Training large foundation models using self-supervised objectives on
unlabeled data, followed by fine-tuning on downstream tasks, has emerged as a
standard procedure. Unfortunately, the efficacy of this approach is often
constrained by both limited fine-tuning compute and scarcity in labeled
downstream data. We introduce Multimodal Attention Merging (MAM), an attempt
that facilitates direct knowledge transfer from attention matrices of models
rooted in high resource modalities, text and images, to those in
resource-constrained domains, speech and audio, employing a zero-shot paradigm.
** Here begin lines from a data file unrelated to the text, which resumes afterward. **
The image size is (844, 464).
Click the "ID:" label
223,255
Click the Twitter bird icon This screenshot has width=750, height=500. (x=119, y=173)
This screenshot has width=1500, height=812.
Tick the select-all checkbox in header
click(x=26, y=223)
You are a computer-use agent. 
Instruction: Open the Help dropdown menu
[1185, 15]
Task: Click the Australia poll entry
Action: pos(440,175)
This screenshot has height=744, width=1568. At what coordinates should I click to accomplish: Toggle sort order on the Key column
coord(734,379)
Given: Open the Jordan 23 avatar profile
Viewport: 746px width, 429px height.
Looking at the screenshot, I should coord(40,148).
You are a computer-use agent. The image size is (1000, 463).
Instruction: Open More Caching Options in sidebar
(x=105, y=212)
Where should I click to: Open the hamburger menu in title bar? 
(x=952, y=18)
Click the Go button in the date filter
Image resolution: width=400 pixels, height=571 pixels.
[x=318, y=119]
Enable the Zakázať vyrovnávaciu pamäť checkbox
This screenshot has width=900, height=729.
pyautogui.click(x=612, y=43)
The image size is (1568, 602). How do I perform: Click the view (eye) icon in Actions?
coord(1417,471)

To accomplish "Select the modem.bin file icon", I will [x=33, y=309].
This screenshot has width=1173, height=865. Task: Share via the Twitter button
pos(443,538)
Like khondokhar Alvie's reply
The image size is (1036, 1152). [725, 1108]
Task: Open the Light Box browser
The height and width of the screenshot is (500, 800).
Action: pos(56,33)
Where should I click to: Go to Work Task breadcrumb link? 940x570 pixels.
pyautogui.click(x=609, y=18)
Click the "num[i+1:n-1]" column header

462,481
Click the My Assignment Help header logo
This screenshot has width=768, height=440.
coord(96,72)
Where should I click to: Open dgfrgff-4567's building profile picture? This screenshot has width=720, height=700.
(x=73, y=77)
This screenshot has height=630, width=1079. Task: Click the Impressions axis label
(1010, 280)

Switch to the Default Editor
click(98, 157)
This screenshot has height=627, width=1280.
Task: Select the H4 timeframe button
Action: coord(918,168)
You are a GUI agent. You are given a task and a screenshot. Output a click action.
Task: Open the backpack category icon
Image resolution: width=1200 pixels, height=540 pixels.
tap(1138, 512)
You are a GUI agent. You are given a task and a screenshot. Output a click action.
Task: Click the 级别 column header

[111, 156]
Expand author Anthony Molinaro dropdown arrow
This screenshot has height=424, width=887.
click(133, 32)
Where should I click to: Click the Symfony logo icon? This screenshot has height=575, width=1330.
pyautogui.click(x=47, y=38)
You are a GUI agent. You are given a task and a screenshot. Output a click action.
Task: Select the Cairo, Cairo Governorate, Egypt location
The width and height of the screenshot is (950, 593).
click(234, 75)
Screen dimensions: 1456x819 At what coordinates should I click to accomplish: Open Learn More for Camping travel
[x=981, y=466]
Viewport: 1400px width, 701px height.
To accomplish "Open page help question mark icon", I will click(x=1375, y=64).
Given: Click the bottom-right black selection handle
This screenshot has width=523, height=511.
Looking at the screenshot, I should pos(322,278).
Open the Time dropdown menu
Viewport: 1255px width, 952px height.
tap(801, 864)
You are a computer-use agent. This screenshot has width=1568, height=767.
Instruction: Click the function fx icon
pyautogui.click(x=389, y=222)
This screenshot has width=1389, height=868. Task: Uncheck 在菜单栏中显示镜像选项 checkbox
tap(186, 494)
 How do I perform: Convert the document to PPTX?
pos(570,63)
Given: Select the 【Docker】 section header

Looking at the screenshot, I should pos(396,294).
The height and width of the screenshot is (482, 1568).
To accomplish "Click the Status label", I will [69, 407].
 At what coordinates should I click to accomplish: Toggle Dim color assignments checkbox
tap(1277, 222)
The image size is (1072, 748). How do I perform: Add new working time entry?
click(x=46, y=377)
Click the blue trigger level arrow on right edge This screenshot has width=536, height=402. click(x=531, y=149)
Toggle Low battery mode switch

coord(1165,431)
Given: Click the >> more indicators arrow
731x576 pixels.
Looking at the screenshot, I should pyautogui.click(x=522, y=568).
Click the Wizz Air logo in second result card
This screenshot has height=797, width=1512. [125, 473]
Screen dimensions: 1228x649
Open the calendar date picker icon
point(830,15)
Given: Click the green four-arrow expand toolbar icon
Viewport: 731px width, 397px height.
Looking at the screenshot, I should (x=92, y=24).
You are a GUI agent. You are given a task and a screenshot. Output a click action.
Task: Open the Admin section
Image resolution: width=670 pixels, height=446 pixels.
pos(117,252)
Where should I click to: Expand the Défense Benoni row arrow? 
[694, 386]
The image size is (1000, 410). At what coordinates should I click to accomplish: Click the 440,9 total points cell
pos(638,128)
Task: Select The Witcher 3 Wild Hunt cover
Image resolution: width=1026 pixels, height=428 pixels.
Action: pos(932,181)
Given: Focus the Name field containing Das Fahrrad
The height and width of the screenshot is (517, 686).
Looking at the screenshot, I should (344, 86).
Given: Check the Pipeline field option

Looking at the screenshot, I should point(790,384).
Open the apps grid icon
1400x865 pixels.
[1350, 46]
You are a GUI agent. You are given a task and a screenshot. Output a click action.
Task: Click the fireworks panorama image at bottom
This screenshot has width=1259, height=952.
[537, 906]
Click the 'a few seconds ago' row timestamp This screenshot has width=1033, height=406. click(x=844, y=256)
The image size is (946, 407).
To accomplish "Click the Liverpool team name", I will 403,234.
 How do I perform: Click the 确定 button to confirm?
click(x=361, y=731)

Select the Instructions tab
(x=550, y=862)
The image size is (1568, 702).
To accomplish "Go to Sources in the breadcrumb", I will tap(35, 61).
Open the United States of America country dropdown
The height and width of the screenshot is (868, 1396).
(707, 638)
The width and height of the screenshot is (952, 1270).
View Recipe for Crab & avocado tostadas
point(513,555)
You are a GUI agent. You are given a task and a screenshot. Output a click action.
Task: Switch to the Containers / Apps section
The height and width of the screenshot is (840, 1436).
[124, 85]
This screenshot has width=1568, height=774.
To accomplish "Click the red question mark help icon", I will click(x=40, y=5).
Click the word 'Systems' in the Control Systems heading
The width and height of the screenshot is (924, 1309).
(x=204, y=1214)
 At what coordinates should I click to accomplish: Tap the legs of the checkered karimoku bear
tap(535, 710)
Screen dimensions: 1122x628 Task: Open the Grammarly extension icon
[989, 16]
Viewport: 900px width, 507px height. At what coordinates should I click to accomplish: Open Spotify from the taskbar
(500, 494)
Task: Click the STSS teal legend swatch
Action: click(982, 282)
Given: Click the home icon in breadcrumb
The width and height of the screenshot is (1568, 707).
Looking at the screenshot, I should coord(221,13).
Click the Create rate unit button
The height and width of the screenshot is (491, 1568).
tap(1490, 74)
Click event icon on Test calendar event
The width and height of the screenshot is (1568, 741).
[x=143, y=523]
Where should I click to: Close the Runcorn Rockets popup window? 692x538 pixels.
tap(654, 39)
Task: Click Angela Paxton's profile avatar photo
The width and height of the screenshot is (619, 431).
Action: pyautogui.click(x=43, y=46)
MAM reduces the relative Word Error Rate (WER) of an Automatic Speech
Recognition (ASR) model by up to 6.70%, and relative classification error of an
Audio Event Classification (AEC) model by 10.63%. In cases where some
data/compute is available, we present Learnable-MAM, a data-driven approach to
merging attention matrices, resulting in a further 2.90% relative reduction in
WER for ASR and 18.42% relative reduction in AEC compared to fine-tuning.

使用自我监督目标进行大型基础模型的训练，然后在下游任务中进行微调已成为一种标准程序。我们介绍了多模态注意力融合（MAM）方法，通过零 - shot 范式，实现了从高资源模态（文本和图像）的注意力矩阵到资源受限领域（语音和音频）的知识转移。MAM 可将自动语音识别（ASR）模型的相对字错误率（WER）降低多达 6.70％，将音频事件分类（AEC）模型的相对分类错误率降低 10.63％。在一些数据 / 计算资源可用的情况下，我们提出了可学习的 MAM 方法，用于合并注意力矩阵，进一步将 ASR 的 WER 降低 2.90％，AEC 降低 18.42％，相对于微调方法。